Haplotype assembly is the computational problem of reconstructing haplotypes in diploid organisms and is of fundamental importance for characterising the effects of single-nucleotide polymorphisms on the expression of phenotypic traits. Haplotype assembly highly benefits from the advent of "future-generation" sequencing technologies and their capability to produce long reads at increasing coverage. Existing methods are not able to deal with such data in a fully satisfactory way, either because accuracy or performances degrade as read length and sequencing coverage increase or because they are based on restrictive assumptions.

By exploiting a feature of future-generation technologies – the uniform distribution of sequencing errors – we designed an exact algorithm, called HapCol , that is exponential in the maximum number of corrections for each single-nucleotide polymorphism position and that minimises the overall error-correction score [22]. We performed an experimental analysis, comparing HapCol to the current state-of-the-art combinatorial methods both on real and simulated data. On a standard benchmark of real data, we showed that HapCol is competitive with state-of-the-art methods, improving the accuracy and the number of phased positions. Furthermore, experiments on realistically simulated datasets revealed that HapCol requires significantly less computing resources, especially memory.
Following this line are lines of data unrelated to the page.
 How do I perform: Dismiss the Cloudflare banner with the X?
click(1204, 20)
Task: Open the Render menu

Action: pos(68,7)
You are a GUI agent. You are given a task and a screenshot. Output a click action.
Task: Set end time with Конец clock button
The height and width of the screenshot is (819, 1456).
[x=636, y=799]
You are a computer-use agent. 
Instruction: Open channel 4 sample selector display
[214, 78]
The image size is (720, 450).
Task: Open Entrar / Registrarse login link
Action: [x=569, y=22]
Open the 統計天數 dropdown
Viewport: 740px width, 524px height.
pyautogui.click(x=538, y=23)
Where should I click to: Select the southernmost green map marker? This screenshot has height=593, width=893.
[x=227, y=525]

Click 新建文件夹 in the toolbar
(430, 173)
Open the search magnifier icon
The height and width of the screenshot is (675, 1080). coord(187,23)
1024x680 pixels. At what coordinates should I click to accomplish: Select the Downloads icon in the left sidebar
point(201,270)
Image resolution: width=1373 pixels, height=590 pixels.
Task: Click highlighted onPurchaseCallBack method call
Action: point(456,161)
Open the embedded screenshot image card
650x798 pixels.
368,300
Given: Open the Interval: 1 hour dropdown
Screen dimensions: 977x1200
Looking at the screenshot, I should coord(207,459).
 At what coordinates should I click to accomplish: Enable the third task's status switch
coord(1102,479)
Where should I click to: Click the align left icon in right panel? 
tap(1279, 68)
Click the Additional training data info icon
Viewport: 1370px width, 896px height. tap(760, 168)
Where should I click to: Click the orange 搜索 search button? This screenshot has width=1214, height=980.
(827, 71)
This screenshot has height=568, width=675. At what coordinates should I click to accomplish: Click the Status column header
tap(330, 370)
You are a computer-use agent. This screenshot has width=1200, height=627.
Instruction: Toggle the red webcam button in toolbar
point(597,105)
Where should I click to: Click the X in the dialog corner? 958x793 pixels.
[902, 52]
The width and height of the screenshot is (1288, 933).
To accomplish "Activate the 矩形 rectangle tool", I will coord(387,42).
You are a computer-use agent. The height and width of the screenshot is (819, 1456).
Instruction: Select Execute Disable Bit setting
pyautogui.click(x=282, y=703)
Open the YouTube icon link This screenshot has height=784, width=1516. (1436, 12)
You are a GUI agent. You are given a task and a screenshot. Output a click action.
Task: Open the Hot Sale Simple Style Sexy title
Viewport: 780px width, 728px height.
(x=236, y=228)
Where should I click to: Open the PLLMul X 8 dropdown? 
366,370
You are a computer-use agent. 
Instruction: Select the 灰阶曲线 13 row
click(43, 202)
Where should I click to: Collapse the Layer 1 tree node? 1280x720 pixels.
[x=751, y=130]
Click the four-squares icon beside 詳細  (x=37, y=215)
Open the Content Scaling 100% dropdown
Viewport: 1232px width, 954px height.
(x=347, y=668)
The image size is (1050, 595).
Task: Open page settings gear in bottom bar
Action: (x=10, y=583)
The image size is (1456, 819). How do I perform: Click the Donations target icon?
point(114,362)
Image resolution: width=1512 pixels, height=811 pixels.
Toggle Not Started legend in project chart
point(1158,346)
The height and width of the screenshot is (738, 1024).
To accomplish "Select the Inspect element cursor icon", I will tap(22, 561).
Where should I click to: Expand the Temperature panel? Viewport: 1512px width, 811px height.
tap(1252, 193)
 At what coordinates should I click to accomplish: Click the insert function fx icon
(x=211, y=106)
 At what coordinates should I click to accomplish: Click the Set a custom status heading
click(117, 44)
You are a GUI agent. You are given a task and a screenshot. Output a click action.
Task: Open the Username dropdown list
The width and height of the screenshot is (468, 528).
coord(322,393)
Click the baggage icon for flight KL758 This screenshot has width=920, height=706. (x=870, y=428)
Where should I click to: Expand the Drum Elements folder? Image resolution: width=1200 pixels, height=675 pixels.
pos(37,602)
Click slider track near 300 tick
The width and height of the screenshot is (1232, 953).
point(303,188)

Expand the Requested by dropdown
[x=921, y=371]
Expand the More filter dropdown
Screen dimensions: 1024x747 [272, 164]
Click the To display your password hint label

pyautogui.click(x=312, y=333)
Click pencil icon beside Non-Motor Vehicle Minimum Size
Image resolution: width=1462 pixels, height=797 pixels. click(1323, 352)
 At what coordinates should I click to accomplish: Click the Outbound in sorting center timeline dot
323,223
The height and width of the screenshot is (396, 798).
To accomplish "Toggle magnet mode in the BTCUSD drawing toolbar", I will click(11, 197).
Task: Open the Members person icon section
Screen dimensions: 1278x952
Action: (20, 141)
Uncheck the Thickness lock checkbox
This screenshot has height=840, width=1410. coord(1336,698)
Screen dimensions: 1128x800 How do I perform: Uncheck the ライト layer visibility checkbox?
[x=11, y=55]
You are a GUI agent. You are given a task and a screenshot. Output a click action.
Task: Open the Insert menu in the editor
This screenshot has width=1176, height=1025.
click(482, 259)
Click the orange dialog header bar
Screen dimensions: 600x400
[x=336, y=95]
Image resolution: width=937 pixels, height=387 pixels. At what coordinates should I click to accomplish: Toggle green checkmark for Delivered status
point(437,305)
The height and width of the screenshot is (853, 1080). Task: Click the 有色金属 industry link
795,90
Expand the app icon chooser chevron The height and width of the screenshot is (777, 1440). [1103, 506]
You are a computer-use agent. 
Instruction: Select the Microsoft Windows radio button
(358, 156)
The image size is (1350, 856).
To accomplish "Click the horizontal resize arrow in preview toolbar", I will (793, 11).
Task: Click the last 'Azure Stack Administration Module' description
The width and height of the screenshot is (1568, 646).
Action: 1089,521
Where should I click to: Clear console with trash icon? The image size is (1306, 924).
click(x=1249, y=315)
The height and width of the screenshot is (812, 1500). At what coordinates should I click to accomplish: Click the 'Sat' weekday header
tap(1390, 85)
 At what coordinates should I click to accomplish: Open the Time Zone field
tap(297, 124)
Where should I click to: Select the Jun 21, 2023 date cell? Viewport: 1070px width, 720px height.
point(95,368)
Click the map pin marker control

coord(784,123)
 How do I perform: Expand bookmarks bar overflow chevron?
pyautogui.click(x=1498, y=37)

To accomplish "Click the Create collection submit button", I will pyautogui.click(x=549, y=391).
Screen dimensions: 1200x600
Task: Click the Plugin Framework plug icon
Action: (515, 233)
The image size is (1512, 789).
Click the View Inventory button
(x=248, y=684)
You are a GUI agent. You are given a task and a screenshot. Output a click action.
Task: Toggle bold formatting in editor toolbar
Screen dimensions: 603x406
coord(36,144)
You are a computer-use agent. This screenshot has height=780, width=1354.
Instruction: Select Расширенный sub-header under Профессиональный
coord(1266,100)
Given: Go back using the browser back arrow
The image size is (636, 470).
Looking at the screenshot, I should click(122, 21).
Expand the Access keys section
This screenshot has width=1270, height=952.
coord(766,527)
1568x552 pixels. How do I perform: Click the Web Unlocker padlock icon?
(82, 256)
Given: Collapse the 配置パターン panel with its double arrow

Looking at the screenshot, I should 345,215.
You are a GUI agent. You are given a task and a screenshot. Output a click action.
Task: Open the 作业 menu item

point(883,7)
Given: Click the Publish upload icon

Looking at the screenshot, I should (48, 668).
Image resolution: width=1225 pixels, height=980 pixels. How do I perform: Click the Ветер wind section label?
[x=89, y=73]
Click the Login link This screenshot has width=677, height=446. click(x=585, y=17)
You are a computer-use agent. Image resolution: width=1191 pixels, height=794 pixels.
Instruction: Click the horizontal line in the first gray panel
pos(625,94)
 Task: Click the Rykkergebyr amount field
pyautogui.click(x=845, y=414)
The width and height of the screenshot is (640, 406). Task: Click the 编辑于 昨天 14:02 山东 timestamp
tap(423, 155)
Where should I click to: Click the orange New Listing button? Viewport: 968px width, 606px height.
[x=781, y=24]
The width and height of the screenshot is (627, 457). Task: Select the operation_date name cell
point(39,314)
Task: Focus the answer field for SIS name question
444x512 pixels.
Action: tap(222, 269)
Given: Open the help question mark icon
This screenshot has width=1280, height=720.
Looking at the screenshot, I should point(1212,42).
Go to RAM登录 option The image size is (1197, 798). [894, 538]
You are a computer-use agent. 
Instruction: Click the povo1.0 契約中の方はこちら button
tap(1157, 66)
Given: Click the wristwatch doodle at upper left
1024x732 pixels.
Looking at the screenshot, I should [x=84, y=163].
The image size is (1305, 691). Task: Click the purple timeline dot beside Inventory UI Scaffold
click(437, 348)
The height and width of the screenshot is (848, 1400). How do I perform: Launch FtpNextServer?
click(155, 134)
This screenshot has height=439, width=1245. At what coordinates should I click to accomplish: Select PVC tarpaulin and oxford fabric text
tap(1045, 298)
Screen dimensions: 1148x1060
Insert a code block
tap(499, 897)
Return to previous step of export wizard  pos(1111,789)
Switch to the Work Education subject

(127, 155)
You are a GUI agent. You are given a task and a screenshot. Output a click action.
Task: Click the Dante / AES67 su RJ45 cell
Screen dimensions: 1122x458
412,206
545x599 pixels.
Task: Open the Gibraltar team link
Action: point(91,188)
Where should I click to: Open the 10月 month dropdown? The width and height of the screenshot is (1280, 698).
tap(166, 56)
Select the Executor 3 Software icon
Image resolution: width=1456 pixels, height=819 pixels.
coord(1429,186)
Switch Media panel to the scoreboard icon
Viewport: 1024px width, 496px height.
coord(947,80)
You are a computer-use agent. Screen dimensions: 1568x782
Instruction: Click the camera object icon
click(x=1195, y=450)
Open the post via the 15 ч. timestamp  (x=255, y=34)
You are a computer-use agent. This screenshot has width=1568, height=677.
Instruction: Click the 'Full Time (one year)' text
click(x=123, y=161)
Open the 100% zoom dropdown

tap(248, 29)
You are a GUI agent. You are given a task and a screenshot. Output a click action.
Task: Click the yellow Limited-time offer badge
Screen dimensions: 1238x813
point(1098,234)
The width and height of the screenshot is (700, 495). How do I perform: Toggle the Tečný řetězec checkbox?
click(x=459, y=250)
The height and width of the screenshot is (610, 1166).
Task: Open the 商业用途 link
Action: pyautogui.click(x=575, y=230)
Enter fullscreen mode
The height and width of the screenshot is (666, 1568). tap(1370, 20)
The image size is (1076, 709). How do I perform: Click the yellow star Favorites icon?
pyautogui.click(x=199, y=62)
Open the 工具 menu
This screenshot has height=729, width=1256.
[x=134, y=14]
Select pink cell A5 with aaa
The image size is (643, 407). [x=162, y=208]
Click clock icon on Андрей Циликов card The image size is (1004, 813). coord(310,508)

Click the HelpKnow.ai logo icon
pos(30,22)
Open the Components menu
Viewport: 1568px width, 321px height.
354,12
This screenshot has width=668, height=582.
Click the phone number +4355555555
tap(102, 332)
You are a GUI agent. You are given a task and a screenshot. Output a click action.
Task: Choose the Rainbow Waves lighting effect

Thanks to its computational efficiency, HapCol can overcome the limits of previous approaches, allowing to phase datasets with higher coverage and without the traditional all-heterozygous assumption.

HapCol is based on MEC (Minimum error correction) which is computationally hard to solve. However, some approximation-based or fixed-parameter approaches have been proved capable of obtaining accurate results on real data. In another work [5], we then attempted to expand the current characterisation of the computational complexity of MEC from such approximation and fixed-parameter tractability points of view. We showed that MEC is not approximable within a constant factor, whereas it is approximable within a logarithmic factor in the size of the input. Furthermore, we answered open questions on the fixed-parameter tractability for parameters of classical or practical interest: the total number of corrections and the fragment length. In addition, we presented a direct 2-approximation algorithm for a variant of the problem that has also been applied in the framework of clustering data. Finally, since polyploid genomes, such as those of plants and fishes, are composed of more than two copies of the chromosomes, we introduced a novel formulation of MEC, namely the $k$-ploid MEC problem, that extends the traditional problem to deal with polyploid genomes. We showed that the novel formulation remains both computationally hard and hard to approximate. Nonetheless, from the parameterised point of view, we proved that the problem is tractable for parameters of practical interest such as the number of haplotypes and the coverage, or the number of haplotypes and the fragment length.